Reproduce word for word the part of the forum comment below on coin flips and Bayesian reasoning that runs from "So one of the" up to and including "for whatever definition.".

**READING PASSAGE:**
>>>

So one of the first thoughts I had when reading this was whether you can model any Radical Probabilist as a Bayesian agent that has some probability mass on “my assumptions are wrong” and will have that probability mass increase so that it questions its assumptions over a “reasonable timeframe” for whatever definition.
For the case of coin flips, there is a clear assumption in the naive model that the coin flips are independent of each other, which can be fairly simply expressed as $P(flip_i = H | flip_{j} = H) = P(flip_i = H | flip_{j} = T) \forall j < i$. In the case of the coin that flips 1 heads, 5 tails, 25 heads, 125 tails, just evaluating j=i-1 through the 31st flip gives P(H|last flip heads) = 24⁄25, P(H|last flip tails) = 1⁄5, which is unlikely at p=~1e-4, which is approximately the difference in bayesian weight between the hypothesis H1: the coin flips heads 26⁄31 times (P(E|H1)=~1e-6) and H0: the coin flips heads unpredictably (1/2 the time, P(E|H0)=~4e-10) which is a better hypothesis in the long run until you expand your hypothesis space.

<<<

**ENTRIES SHOWN:**

>>>

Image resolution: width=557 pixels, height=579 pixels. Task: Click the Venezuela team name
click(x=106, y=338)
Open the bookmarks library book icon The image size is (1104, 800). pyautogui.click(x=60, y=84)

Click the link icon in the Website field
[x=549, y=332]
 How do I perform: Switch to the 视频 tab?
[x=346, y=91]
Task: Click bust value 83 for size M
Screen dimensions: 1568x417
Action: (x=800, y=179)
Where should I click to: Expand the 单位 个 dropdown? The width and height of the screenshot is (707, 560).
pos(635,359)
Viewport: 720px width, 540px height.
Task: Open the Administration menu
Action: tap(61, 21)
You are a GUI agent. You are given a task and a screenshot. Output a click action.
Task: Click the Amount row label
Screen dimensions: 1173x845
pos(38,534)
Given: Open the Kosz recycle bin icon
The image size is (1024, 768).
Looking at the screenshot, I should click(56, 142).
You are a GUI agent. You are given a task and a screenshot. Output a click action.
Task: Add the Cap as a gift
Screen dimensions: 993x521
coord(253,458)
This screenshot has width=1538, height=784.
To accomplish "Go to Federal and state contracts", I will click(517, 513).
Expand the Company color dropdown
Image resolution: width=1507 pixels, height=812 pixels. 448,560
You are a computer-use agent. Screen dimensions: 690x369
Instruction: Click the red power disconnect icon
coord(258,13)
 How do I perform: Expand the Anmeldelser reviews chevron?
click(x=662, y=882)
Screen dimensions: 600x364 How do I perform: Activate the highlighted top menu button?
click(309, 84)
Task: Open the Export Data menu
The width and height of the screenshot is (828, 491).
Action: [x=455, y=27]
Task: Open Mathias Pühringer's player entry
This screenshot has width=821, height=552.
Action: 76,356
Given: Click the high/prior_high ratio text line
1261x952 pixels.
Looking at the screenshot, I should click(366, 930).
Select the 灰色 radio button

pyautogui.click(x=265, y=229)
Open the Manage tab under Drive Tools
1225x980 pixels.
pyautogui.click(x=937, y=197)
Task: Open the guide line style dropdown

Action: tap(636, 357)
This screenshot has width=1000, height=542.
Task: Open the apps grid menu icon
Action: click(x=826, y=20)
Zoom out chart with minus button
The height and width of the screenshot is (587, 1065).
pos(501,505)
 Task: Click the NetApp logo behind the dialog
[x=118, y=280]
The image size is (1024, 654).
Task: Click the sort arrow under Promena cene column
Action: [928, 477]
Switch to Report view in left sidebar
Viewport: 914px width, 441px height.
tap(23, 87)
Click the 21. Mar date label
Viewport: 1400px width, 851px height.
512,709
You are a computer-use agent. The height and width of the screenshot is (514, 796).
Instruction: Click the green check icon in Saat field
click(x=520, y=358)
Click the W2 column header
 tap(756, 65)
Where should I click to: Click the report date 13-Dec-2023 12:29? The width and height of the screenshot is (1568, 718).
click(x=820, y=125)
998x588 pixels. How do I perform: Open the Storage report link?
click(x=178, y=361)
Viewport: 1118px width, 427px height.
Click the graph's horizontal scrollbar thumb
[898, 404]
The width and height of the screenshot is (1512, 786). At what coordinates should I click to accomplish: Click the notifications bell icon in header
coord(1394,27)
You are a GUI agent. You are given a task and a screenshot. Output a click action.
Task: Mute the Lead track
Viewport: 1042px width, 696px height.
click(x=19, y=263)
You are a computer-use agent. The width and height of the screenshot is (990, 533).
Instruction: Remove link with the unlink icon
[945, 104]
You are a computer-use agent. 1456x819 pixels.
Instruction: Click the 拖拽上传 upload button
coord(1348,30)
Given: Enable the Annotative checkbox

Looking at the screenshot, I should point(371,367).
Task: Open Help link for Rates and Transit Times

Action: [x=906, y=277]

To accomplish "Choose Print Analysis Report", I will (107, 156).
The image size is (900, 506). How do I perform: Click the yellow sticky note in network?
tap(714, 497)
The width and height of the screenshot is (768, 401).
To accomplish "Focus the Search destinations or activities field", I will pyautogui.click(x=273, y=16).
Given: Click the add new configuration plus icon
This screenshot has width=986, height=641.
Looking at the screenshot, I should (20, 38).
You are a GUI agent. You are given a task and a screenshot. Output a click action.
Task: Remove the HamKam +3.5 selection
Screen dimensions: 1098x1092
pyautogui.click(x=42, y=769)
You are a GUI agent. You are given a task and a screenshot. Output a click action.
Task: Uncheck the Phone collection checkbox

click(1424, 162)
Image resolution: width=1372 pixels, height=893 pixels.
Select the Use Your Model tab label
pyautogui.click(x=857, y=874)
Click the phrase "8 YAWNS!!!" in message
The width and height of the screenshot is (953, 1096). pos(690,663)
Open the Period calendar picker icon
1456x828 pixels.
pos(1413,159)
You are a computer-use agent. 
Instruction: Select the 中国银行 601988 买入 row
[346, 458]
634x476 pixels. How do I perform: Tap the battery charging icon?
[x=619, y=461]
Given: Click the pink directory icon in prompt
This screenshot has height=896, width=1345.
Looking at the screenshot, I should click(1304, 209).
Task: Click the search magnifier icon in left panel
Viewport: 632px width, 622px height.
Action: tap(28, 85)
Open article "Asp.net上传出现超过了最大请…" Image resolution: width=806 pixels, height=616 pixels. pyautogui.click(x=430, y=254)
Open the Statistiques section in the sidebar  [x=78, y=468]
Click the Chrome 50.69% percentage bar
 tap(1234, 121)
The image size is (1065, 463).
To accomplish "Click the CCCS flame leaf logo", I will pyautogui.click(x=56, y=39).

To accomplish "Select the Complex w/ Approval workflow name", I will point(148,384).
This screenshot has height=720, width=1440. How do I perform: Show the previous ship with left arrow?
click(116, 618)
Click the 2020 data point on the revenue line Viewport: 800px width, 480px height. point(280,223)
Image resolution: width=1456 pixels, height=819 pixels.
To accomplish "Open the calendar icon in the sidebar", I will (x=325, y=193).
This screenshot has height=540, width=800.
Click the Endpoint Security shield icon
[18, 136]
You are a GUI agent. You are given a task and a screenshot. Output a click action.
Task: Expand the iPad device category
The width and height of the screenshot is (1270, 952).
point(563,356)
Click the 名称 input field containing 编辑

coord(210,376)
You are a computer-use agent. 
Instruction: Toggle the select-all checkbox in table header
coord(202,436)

<<<

**RESULT:**
So one of the first thoughts I had when reading this was whether you can model any Radical Probabilist as a Bayesian agent that has some probability mass on “my assumptions are wrong” and will have that probability mass increase so that it questions its assumptions over a “reasonable timeframe” for whatever definition.